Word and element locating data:
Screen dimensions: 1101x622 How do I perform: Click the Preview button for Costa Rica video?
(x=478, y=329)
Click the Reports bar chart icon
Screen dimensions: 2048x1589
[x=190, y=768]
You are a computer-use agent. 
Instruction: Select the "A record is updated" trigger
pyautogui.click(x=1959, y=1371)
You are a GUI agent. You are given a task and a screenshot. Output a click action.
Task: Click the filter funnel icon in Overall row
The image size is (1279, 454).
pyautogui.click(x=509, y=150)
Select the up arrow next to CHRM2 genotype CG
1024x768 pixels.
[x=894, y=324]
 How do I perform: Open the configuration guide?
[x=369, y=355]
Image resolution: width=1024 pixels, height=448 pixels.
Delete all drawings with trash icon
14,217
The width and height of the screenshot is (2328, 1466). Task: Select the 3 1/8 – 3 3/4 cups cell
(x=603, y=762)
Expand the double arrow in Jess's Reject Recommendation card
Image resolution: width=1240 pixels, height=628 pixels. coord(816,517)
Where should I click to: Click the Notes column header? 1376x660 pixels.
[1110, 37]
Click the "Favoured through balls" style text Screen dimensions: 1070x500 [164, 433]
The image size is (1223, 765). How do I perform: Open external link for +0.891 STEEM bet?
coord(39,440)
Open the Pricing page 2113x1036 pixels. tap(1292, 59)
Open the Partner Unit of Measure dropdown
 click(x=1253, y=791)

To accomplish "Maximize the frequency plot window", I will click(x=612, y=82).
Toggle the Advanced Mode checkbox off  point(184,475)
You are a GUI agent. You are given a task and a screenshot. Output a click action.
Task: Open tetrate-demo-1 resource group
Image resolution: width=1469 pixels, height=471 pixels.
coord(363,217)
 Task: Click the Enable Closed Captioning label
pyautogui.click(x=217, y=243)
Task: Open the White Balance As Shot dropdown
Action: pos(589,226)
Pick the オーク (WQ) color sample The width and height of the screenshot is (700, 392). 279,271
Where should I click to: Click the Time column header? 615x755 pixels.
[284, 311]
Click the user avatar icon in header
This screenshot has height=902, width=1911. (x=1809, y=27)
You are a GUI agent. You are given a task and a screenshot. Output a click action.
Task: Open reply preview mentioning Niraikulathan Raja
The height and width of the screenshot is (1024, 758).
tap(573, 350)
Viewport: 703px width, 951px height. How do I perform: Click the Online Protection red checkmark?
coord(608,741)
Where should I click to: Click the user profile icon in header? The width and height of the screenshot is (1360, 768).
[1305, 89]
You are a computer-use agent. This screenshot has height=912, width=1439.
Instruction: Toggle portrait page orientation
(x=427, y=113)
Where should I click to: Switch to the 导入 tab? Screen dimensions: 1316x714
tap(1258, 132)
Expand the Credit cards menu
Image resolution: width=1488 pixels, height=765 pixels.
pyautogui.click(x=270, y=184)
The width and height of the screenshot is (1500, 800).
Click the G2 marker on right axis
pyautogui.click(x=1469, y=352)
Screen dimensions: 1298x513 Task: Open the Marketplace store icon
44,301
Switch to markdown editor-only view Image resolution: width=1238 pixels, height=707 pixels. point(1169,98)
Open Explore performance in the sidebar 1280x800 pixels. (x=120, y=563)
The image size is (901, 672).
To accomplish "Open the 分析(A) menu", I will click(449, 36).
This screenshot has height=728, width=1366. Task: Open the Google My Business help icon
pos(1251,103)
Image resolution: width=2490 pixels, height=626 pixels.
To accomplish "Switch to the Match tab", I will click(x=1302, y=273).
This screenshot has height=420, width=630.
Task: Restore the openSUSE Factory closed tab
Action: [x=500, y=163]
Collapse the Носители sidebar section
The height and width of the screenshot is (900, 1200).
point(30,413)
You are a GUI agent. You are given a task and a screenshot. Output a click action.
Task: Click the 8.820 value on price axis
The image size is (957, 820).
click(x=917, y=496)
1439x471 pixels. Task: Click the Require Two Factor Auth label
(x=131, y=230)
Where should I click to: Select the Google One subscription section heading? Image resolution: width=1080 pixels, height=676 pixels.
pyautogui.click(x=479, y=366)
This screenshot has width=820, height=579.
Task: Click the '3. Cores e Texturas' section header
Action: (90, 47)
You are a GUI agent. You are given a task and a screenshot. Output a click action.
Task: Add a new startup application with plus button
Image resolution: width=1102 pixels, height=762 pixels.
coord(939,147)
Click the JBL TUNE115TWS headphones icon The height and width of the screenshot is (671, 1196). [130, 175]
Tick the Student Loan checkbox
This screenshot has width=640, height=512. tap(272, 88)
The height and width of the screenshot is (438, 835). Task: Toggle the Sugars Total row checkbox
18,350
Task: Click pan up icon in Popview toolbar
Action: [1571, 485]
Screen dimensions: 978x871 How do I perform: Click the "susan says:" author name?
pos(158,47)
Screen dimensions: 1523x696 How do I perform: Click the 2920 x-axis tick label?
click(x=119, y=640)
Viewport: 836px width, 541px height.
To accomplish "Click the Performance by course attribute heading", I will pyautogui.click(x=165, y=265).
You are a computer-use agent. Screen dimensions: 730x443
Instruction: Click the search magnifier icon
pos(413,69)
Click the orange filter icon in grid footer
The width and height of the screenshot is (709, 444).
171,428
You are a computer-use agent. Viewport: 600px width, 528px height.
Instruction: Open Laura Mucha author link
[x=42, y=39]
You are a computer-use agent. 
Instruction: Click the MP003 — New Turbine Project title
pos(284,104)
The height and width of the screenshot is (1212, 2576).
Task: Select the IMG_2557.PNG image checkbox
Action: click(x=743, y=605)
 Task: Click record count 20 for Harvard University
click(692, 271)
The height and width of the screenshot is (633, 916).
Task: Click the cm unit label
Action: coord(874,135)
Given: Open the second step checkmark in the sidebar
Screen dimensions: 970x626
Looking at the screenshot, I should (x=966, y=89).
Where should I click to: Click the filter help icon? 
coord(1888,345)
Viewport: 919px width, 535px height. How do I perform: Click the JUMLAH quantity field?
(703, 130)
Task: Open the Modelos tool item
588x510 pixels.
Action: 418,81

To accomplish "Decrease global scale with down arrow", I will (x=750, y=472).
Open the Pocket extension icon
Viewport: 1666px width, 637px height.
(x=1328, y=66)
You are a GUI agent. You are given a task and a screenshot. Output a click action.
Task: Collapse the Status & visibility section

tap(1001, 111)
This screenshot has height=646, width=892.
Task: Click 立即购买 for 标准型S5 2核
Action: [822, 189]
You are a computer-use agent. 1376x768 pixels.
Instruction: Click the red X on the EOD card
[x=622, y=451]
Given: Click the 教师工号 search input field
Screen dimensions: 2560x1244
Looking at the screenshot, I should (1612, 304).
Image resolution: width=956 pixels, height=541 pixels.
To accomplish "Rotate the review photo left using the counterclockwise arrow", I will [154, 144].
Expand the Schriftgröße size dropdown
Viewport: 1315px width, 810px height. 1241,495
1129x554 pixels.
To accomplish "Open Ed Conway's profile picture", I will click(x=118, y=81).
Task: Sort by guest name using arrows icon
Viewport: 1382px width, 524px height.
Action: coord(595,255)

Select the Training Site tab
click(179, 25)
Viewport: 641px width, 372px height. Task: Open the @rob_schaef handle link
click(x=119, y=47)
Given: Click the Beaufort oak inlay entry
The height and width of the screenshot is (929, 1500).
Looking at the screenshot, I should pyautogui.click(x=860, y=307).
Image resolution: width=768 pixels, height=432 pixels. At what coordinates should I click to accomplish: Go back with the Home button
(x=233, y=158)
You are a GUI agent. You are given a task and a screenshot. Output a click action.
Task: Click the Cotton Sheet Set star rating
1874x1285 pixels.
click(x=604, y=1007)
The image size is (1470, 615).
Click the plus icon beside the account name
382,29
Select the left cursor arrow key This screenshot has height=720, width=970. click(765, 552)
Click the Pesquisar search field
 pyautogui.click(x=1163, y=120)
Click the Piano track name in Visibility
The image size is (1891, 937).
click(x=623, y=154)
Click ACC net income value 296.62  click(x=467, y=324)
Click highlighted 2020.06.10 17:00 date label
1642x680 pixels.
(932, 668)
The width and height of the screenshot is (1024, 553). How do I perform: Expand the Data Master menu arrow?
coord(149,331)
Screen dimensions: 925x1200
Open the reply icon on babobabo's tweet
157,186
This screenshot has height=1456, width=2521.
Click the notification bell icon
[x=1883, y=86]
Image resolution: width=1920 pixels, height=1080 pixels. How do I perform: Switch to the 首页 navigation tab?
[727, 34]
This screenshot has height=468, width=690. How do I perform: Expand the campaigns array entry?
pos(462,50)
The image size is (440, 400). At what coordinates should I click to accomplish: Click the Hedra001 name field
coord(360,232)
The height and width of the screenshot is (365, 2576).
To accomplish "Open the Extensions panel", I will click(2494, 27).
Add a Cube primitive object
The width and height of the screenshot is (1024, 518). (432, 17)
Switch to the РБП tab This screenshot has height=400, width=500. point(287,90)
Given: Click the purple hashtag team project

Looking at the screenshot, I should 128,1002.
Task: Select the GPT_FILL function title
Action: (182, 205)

• [AIM] Gather and copy out every line of the material that contains the string "link".

• [REPLY]
The image size is (1223, 765). How do I perform: Open external link for +0.891 STEEM bet?
Instruction: Open Laura Mucha author link
Viewport: 641px width, 372px height. Task: Open the @rob_schaef handle link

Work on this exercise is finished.